Second Time Around travel blog

My favorite spot so far

Who doesn't love a good volcano?

Genuine local experience

Signs


Leaving the airport you see lava. Lots of lava. Aa (rough) and pehoehoe (smooth) for the uninitiated. Lava comes from the five major volcanoes that created the Big Island.

The original Hawaiian people were immigrants, descended from seafaring people from what is now Southeast Asia.

They brought invasive species including pigs and taro root. They also brought religion based on nature and including occasional human sacrifice.

Coffee. Lots of coffee. Kona coffee is famous but to me not that good. I hear it's heavily sprayed with lots of chemicals.

Food is cheaper here than in Australia. It's supposed to be more expensive than the mainland. I did not blanch at happy hour prices at the Canoe Club. I failed to take note of chicken bake prices at Costco.

It's expensive here. Almost everything is shipped or flown in. House prices start at $500,000 for a two bedroom. House prices are driven up by population growth including tons of retirees and an influx of Chinese money. We saw families living in cars.

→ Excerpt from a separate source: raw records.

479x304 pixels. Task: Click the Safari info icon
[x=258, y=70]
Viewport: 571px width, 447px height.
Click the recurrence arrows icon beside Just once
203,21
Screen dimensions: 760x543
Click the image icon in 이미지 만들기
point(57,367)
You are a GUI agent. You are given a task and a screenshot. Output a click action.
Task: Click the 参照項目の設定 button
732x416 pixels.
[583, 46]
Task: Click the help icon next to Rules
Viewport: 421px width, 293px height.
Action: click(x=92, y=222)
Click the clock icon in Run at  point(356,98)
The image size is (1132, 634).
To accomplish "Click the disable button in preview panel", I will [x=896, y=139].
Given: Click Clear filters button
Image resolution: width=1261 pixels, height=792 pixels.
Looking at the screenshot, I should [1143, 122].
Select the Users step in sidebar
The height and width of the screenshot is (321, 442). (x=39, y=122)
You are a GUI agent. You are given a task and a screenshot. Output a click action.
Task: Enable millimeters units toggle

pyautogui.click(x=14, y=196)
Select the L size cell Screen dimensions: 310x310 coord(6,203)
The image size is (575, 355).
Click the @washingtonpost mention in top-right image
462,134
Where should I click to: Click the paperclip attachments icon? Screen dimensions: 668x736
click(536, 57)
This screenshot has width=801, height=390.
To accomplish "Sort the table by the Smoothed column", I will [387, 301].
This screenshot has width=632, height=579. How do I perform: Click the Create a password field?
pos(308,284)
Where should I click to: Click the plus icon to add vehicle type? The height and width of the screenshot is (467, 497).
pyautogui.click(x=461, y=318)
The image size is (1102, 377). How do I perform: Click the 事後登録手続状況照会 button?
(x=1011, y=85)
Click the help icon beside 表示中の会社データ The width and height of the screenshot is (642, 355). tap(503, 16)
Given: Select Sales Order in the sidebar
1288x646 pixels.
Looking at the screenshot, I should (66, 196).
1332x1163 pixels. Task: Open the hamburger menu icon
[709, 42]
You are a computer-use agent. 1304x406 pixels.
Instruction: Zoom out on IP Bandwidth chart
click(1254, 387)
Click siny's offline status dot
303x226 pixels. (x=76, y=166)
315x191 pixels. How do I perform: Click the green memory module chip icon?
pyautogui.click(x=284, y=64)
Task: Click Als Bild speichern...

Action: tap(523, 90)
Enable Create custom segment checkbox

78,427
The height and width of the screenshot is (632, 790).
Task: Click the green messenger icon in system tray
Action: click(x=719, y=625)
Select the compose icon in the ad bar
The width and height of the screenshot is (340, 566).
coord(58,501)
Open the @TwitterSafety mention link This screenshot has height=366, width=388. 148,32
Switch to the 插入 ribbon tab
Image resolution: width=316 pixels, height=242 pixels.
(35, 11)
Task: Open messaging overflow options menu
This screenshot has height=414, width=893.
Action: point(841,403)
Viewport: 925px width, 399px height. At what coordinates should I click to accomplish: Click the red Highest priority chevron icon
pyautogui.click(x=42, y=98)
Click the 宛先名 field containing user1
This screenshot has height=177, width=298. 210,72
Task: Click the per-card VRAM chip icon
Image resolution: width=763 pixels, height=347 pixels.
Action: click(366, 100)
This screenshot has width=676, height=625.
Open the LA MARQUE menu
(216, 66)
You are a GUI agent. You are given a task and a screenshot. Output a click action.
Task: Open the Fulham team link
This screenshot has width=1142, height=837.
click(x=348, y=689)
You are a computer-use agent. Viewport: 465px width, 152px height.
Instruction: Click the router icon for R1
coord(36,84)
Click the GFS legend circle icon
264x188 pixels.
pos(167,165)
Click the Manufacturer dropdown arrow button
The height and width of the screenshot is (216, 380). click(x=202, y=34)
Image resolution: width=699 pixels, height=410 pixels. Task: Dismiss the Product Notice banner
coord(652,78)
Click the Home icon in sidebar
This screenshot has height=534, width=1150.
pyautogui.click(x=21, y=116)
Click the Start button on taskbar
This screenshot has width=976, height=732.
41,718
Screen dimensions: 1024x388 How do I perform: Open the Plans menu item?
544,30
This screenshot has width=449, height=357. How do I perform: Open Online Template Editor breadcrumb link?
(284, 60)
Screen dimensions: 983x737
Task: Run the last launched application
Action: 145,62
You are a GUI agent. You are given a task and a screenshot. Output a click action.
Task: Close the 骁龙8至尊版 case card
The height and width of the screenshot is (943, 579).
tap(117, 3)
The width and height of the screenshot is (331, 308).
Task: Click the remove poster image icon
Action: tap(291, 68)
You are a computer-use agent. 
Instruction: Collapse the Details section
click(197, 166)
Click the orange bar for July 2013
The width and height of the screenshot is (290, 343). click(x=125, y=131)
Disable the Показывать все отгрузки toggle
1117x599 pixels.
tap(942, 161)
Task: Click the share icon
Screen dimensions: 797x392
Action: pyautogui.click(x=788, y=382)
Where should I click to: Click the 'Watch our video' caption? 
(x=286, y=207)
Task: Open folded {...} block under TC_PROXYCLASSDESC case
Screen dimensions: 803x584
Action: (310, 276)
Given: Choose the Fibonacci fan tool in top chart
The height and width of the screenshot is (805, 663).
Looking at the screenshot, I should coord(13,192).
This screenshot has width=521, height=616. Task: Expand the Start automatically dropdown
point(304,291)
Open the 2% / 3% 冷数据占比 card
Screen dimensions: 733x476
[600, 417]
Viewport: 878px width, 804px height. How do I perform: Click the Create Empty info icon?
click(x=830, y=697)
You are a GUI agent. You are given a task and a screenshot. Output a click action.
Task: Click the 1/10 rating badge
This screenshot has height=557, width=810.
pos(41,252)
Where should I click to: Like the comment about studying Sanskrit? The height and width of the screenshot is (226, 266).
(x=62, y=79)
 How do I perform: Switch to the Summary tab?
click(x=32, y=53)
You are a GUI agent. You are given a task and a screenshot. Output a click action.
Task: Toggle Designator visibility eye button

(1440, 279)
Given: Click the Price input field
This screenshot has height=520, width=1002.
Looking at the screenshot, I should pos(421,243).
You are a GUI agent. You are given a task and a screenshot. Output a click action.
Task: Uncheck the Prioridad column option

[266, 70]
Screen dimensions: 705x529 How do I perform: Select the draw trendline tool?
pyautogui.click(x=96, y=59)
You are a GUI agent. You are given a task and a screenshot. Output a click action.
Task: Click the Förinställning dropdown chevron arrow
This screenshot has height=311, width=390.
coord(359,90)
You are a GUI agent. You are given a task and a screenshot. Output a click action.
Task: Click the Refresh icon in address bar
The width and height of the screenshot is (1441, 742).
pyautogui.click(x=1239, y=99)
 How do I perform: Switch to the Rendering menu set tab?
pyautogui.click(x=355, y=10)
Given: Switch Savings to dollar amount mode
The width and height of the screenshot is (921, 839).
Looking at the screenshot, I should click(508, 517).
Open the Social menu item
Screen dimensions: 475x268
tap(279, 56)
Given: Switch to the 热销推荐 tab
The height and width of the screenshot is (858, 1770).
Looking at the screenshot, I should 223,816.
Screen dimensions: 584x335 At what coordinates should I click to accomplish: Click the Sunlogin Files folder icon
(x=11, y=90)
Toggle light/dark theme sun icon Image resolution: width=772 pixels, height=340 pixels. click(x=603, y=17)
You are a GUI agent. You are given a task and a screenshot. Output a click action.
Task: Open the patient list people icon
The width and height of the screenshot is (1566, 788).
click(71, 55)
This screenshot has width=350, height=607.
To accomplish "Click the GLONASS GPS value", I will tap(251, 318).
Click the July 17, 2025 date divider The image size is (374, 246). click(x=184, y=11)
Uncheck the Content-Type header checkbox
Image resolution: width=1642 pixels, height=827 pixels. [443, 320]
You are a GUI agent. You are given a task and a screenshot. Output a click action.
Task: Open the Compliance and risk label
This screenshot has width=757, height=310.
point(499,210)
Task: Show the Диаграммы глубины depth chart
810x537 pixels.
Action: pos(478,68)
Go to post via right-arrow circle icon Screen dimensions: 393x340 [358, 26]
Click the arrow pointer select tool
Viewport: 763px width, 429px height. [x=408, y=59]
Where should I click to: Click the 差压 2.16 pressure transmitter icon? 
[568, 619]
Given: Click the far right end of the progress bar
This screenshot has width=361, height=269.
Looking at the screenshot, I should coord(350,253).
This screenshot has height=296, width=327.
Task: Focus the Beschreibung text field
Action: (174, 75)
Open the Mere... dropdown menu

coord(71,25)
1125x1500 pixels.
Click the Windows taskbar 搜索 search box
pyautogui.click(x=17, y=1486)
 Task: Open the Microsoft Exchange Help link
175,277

We spent our first two nights in a room in a hostel for $130 a night. We then had the good fortune of connecting with local friends who in turn connected us with bargain accommodation. We are enjoying a one bedroom apartment for cheap.

Lots of fat people. Locals are fat. Tourists are fat. I think the island sinks a couple of feet whenever a cruise ship discharges its fat American passengers.

There are too many cars and not enough space for adequate roads. The local bus is nearly invisible. Some cycling, but heat, hills, and too many cars seem to discourage cycling. Walking in Kona especially after dark is a bit dodgy.

It's 90 miles from our stay to Hawaii Volcanoes National Park, and it takes 2-1/2 hours to drive there. In the past 120 months, there has been active lava in eight of those months.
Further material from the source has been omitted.